───── Recorded information ─────
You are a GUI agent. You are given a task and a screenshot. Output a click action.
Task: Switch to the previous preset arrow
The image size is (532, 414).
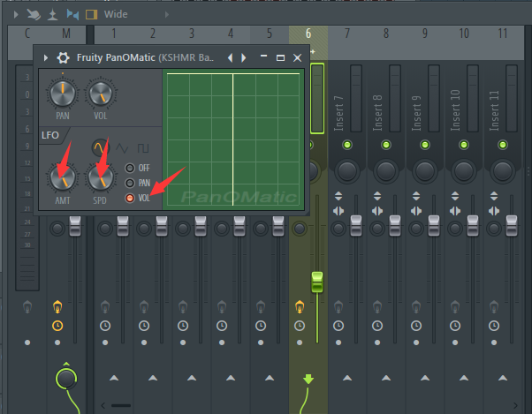[231, 57]
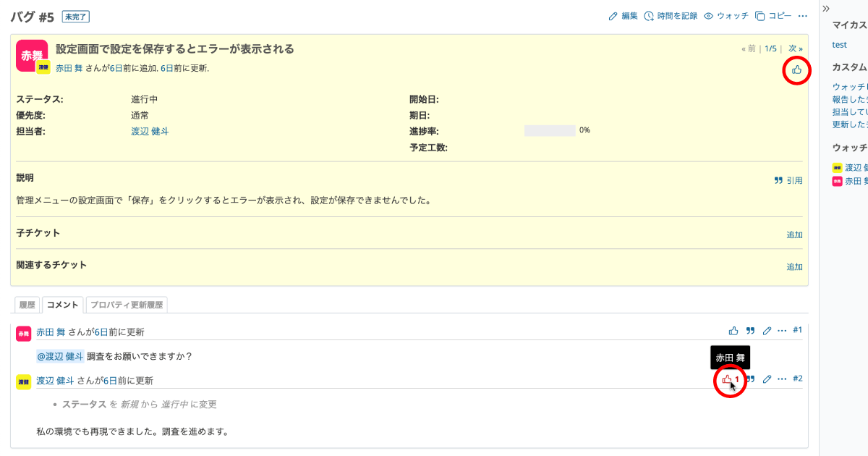Screen dimensions: 868x456
Task: Go to the next issue via 次 »
Action: (x=795, y=48)
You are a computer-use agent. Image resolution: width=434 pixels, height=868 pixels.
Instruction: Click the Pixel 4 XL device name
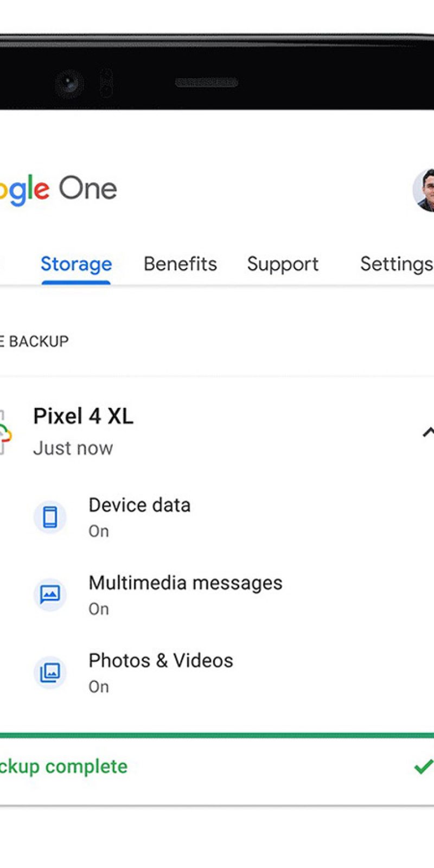pos(83,416)
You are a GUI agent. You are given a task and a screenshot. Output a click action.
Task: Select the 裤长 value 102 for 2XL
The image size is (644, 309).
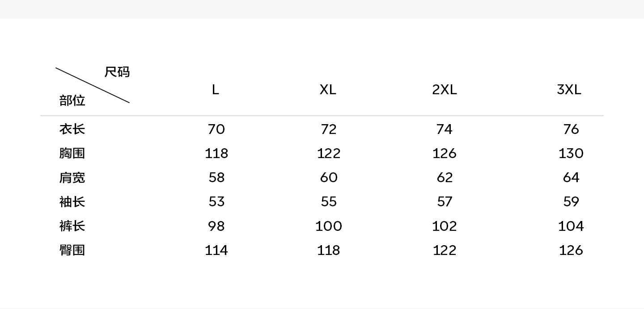click(445, 226)
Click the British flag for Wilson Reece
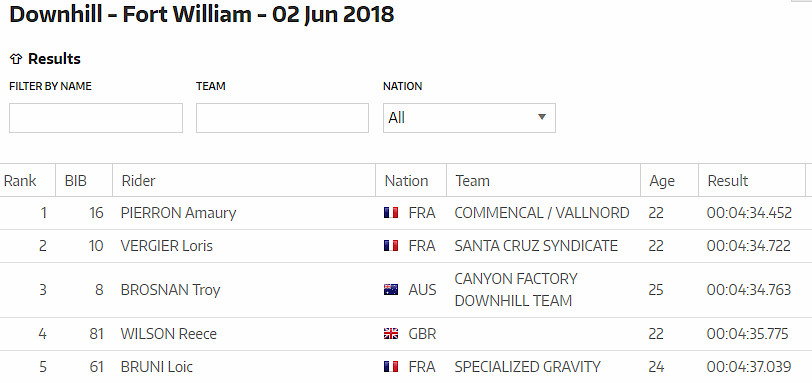 [391, 334]

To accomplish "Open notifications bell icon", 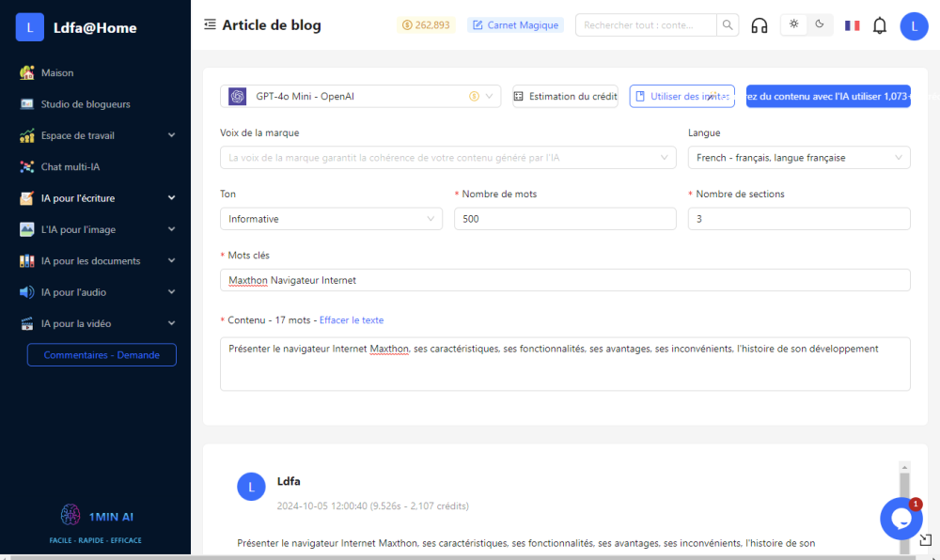I will (x=879, y=25).
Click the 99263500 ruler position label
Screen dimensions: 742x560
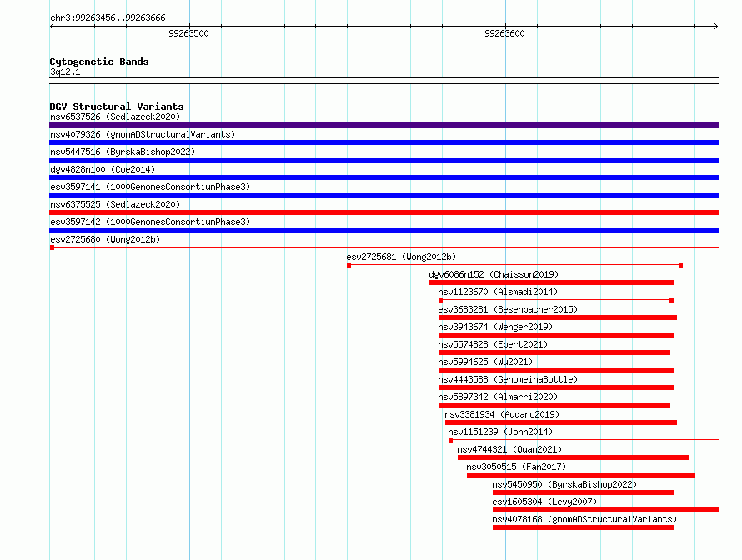pos(188,33)
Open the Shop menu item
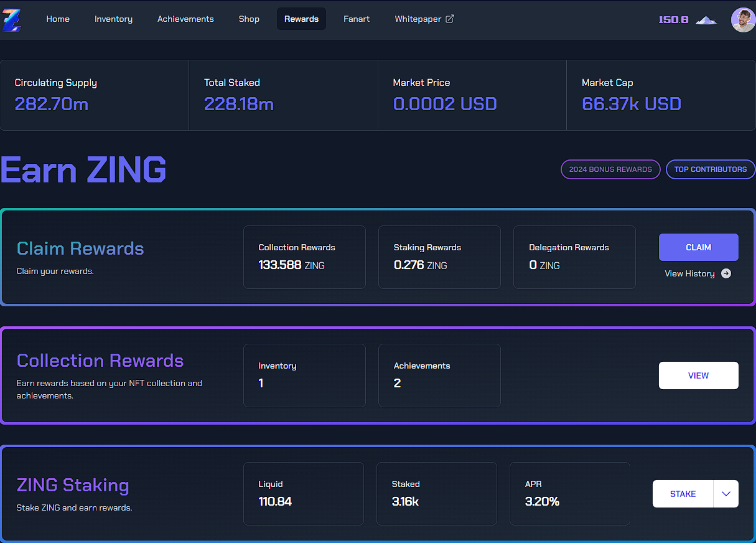 click(x=249, y=19)
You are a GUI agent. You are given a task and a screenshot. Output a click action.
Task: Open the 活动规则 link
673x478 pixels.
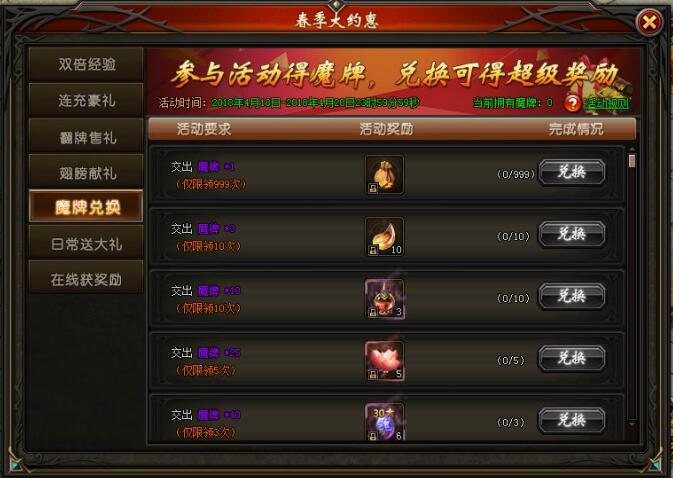607,103
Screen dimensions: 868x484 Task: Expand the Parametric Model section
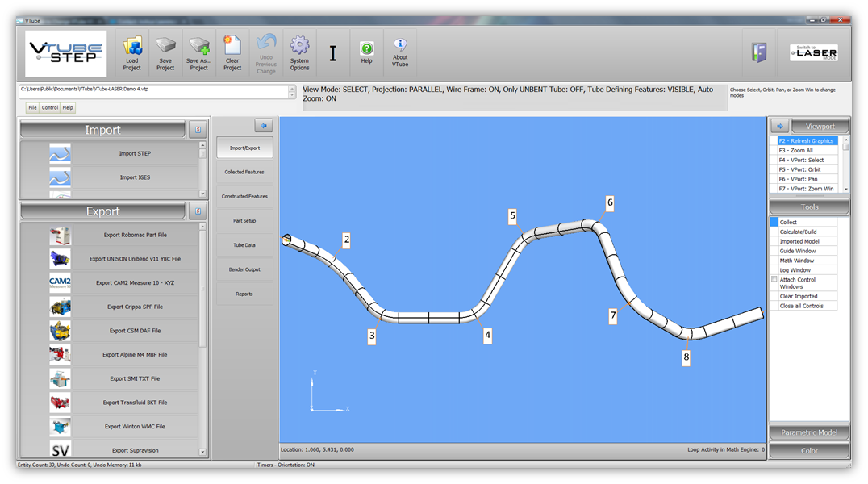pyautogui.click(x=809, y=432)
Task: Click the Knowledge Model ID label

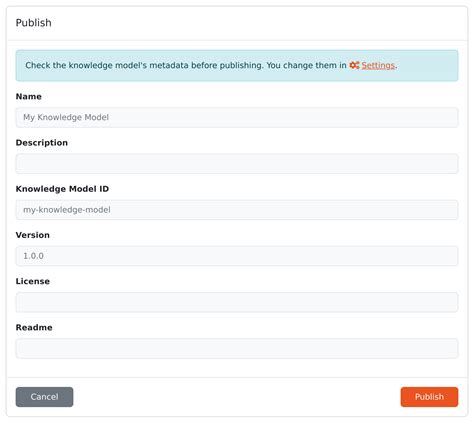Action: point(62,189)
─────
| Assignment |
All lines from the one containing "Screen dimensions: 742x560" through the end of the entries above must be given again exactly, with every picture omitted.

| Solved problem |
Screen dimensions: 742x560
pos(188,33)
Open the Shop menu item
 click(x=249, y=19)
You are a GUI agent. You are given a task and a screenshot. Output a click action.
Task: Open the 活动规则 link
673x478 pixels.
607,103
Screen dimensions: 868x484 Task: Expand the Parametric Model section
pyautogui.click(x=809, y=432)
Task: Click the Knowledge Model ID label

Action: point(62,189)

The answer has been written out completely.